Re: PROBLEM: 2.6.35.7 to 3.0 Inotify events missing

[Date Prev][Date Next][Thread Prev][Thread Next][Date Index][Thread Index]

 



On Sun, 21 Aug 2011 21:20:58 +0100 Jamie Lokier <jamie@xxxxxxxxxxxxx> wrote:

> J. Bruce Fields wrote:
> > On Sat, Aug 20, 2011 at 04:03:35AM +0100, Jamie Lokier wrote:
> > > Well you still have your sense of humour...
> > > 
> > > I've never understood why you think it's about the file manager /
> > > desktop, or why you so strongly dislike the feature.  It originated
> > > there historically, but that is not it's primary use.
> > > 
> > > The implementation, sure, but you seem to dislike the very *principle*
> > > of subscribing to changes.
> > > 
> > > Every interesting use of inotify that I've seen is for some kind of
> > > cache support, to eliminate the majority of stat() calls, to remove
> > > disk I/O (no stat means no inode), to ensure correctness (st_mtime is
> > > coarse and unreliable),
> > 
> > It seems rather fragile as an mtime replacement unless it's also got
> > some sort of logging built in at a pretty low level so that you don't
> > lose events while you're not listening.
> 
> It mainly serves as an accelerator for existing stat/mtime checks,
> though it does improve change detection in the last second or so since
> a previous change, which with mtime you have to make pessimistic or
> sometimes-incorrect assumptions.
> 
> Quite a few programs use inotify now because it saves a little power,
> and is a bit more responsive than, say, polling config files with stat().
> 
> For reliable filesystem tracking across times when not listening,
> especially if you don't trust the clock to have no backward steps (and
> you should not), a lazy change count file attribute would do.  It's
> been discussed but never implemented.
> 
> > And of course events have to be defined very carefully to avoid problems
> > such as this one.
> 
> This thread has revealed quite a big hole, I agree.  Apps cannot even
> use their normal filesystem-type whitelisting to catch this.  This is bad!
> 
> It is not the first hole that was found in inotify/dnotify, but it's
> the first one I'm aware of that wasn't pointed out long ago and
> then quietly ignored :-/
> 
> > > and to avoid having to modify every
> > > application which might affect any file from which cached items are
> > > derived to explicitly notify all the applications which might use any
> > > of those files.
> > > 
> > > You like high performance, reliable and correct behaviour, and high
> > > scalability.  So I have never understood why you dislike the
> > > change-subscription principle so strongly, because it is a natural
> > > ally to those properties.
> > 
> > I don't think we've seen a design that does all of that yet.
> 
> Designs get discussed from time to time, over the decades.
> 
> I think one of the reasons it doesn't go further is Al's well-known
> objection -- why put the effort in if you know it will be rejected.
> And a widespread view that it's just unimportant GUI file manager fluff.
> The latter also means dependability issues have tended not to be taken
> seriously.

I know you weren't asking for design suggestions, but somehow I just couldn't
help myself :-)

The (or "a") problem with {d,i,fa}notify is that it makes a core assumption
that is flawed.  i.e. that a file is in some directory.  It might be nice if
that were a reliable fact but thanks to our founding fathers, it is not.
If a file only ever had one name - never more nor less - and could not have
that name changed while it were open, then quite a lot of things would be a
lot easier.  And probably a lot of things would be a lot harder.  But we don't
live in that world (others do - I think you know where it is).

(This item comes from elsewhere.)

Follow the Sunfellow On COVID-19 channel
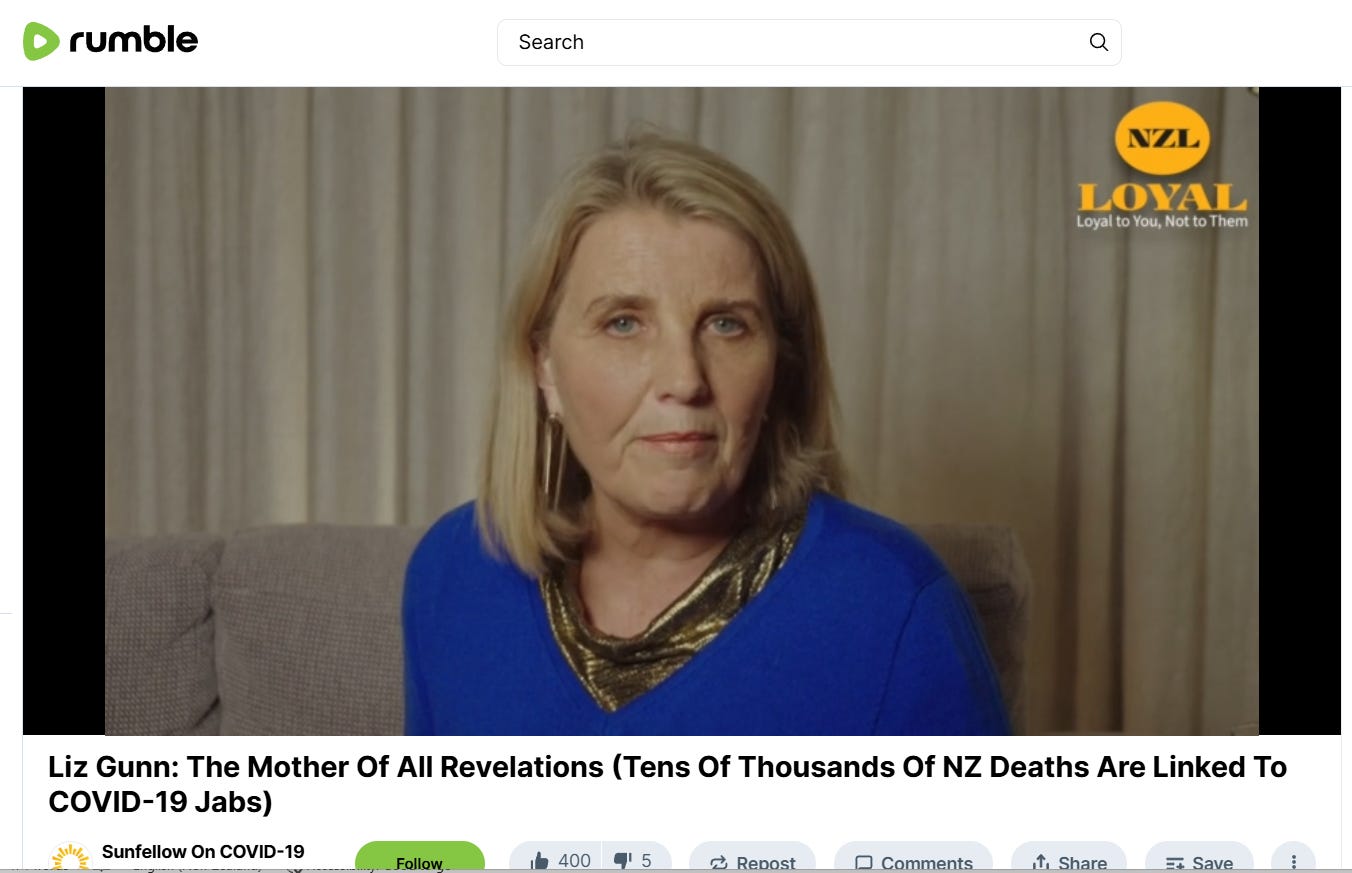Image resolution: width=1352 pixels, height=873 pixels. [x=420, y=861]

So we must drop this assumption.

Getting notification on an fd when the opened file changes makes perfect
sense.  Some /proc and /sys files already provide this functionality and we
can expect that more will.  Adding that to regular filesystems may not be out
of the question.  This would be useful, but of limited use.  You could find
out when a given file changed - either an mtime-like change or a ctime-like
change.  By monitoring a directory you could find out when a name was added
or removed.  But to find out when "any file in a directory changes" you would
need to open and monitor every file, which is expensive.

The other ("another") problem is the lack of recursion.  You can find out
when a file in a directory changes, but not a file in a directory tree.  This
significantly reduces the value.   We really want to know about directory
trees.  However a "directory tree" - much like "all the files in a directory"
isn't really a very well defined concept - at least from the perspective of
providing notifications.  You cannot easily answer "is this file in that
tree?" or "which tree(s) is this file in?".

However there are well defined sets of files such that we could reliably
generate notifications if any file in the set were changed, or if a file were
added-to or remove-from the set.  We should be looking for these sorts of
sets and seeing which are useful.

e.g.
 - all files in a given filesystem.   Generating notification for any change
   in a given filesystem is a well defined task.  It might generate too much
   noise, but it would still have a place.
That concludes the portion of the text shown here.